=== Input ===

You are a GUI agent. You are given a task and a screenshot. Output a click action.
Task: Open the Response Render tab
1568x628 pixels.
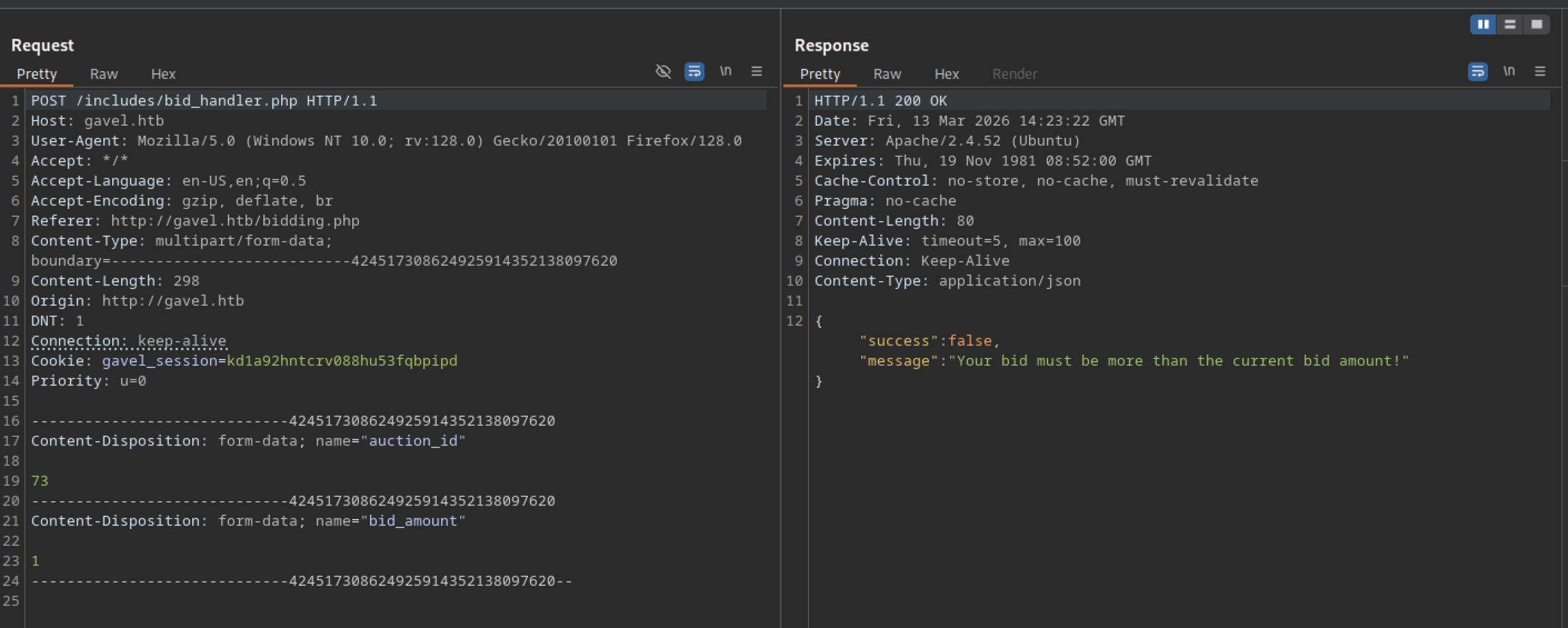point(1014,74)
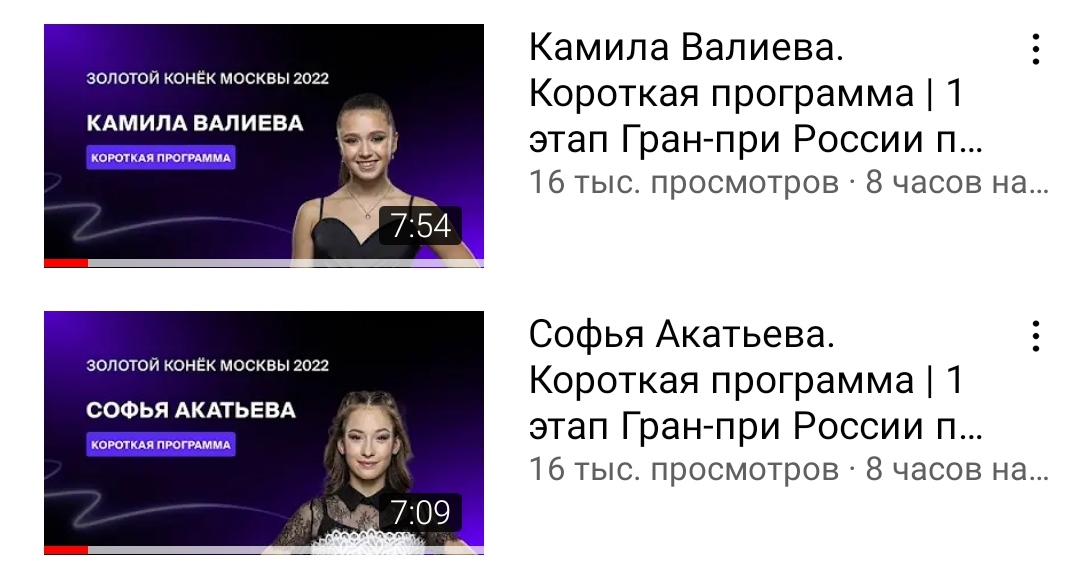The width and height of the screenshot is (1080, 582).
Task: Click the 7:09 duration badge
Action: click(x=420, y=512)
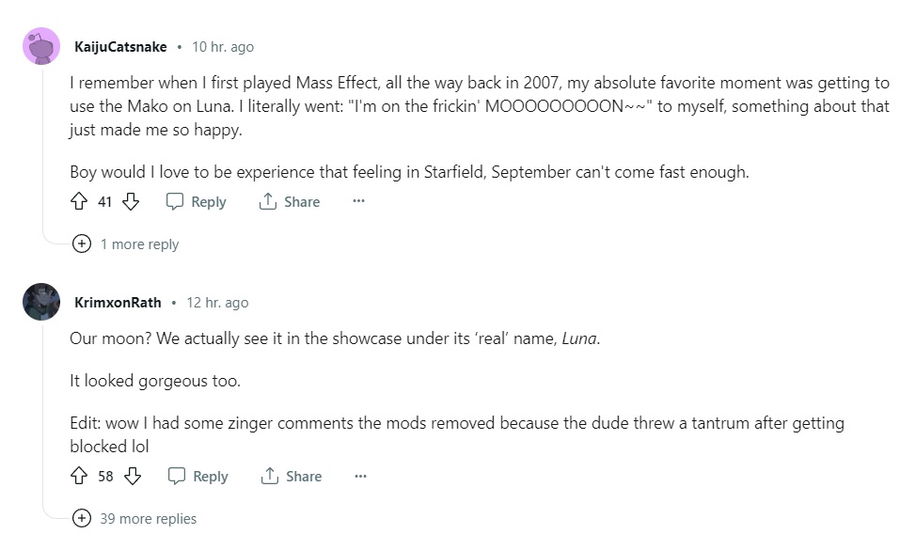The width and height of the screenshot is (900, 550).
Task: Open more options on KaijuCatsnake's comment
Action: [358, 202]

===

§ **Task prompt**
Are you able to set down all the lines above exactly, without any pictures?

§ **Output for this exercise**
You are a GUI agent. You are given a task and a screenshot. Output a click action.
Task: Open the Response Render tab
1568x628 pixels.
point(1014,74)
The width and height of the screenshot is (1080, 582).
Task: Click the 7:09 duration badge
Action: click(x=420, y=512)
The width and height of the screenshot is (900, 550).
Task: Open more options on KaijuCatsnake's comment
Action: [358, 202]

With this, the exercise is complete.